I write about show business.

Most people have an appetite for entertainment. We set aside x-number of hours each week to sit down and soak it in, even though we complain that “nothing’s on” or “it’s all just a bunch of garbage now.” We watch it anyway. Because we have a need to observe human beings duking it out with each other. It doesn’t matter of it’s love or jealousy or vengeance. We just want to know how it’s going to end, and we’ve been doing this since at least the Greek plays of over 2000 years ago.

I became enamored with cinema when someone sneaked me into Jaws 3-D. By age ten I was collecting soundtracks by the dozen, and by thirteen I was committed to working in motion picture professionally. I devoured not just the regular news rack fare (Premiere, Entertainment Weekly) but more offbeat magazines like American Cinematographer, Film Score Monthly, and Cinefantastique.

Why do I mention this?

Because like Kit Cooper, my feelings about the business now are a mix of positive and negative, and it’s hard to tell which one won out: the enthusiasm of my childhood or the adult cynicism. The latter tends to be more dominant, at least in most people I know.

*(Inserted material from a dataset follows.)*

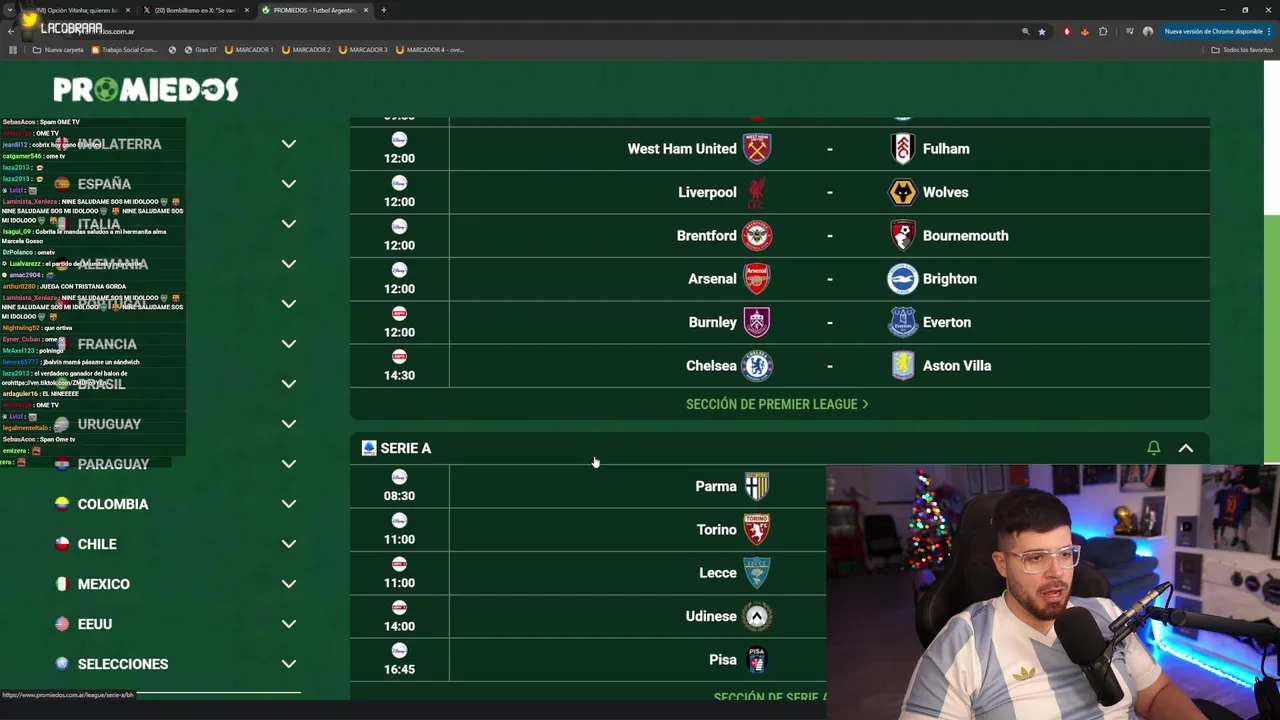Toggle the Serie A notification bell

coord(1154,448)
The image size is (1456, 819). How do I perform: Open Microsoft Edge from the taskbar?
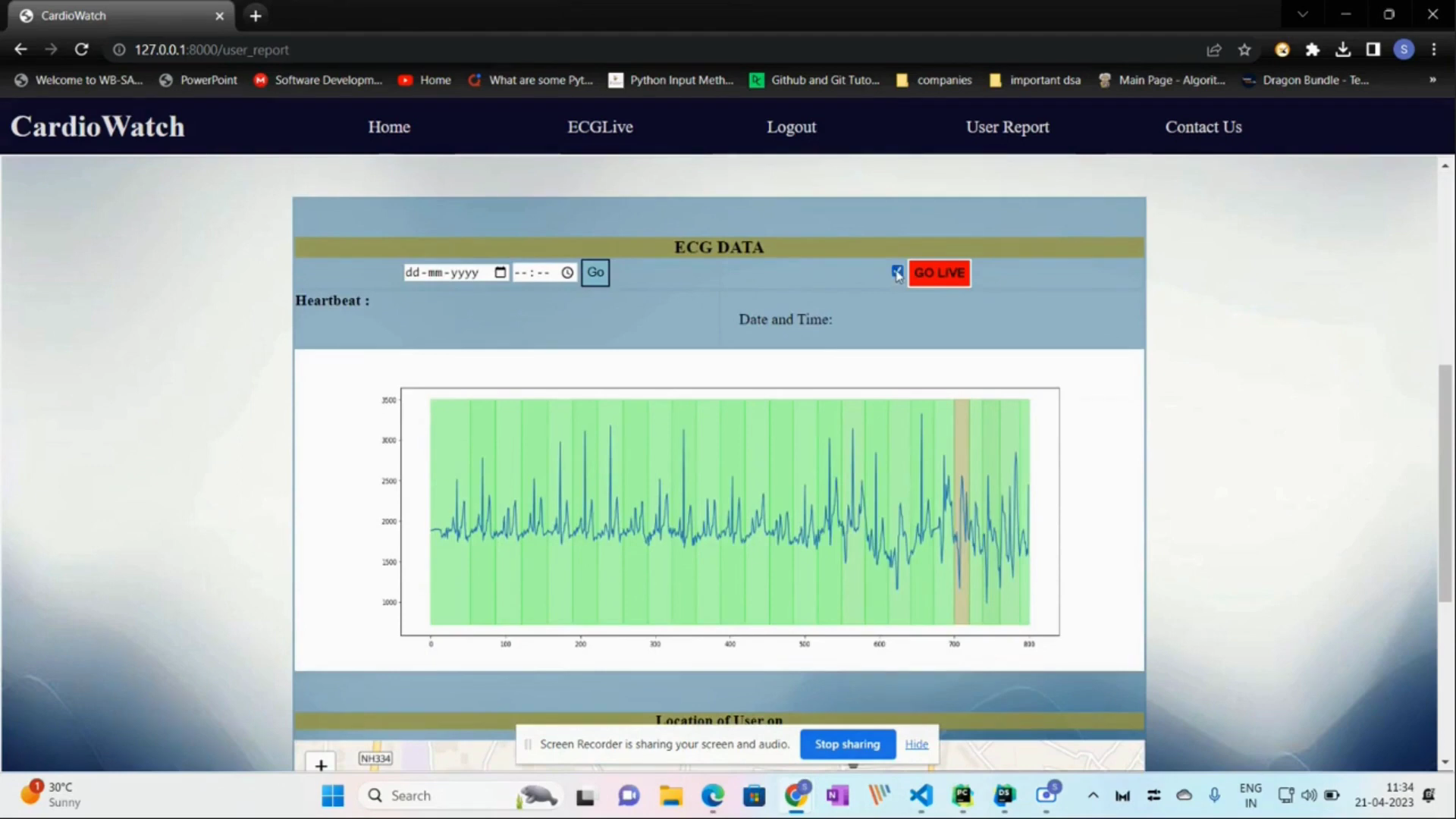click(x=712, y=795)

That grousing monkey moved in and rearranged the furniture of my mind, but the former innocence still in love with the art tries to put it all back into place.

You see this a lot in Hollywood. An awful lot of people there look exhausted all the time, at least the ones who haven’t just arrived from Kansas and Idaho with stars in their eyes. But no matter how much rot one finds in Hollywood, cinema is baked into Los Angeles culture the way art is a part of Paris and everyone who lives there. Even if it’s not your trade, you know someone who’s in it, and you respect the hell out of it. That sums up my own feelings about the town. And I think Kit Cooper would agree.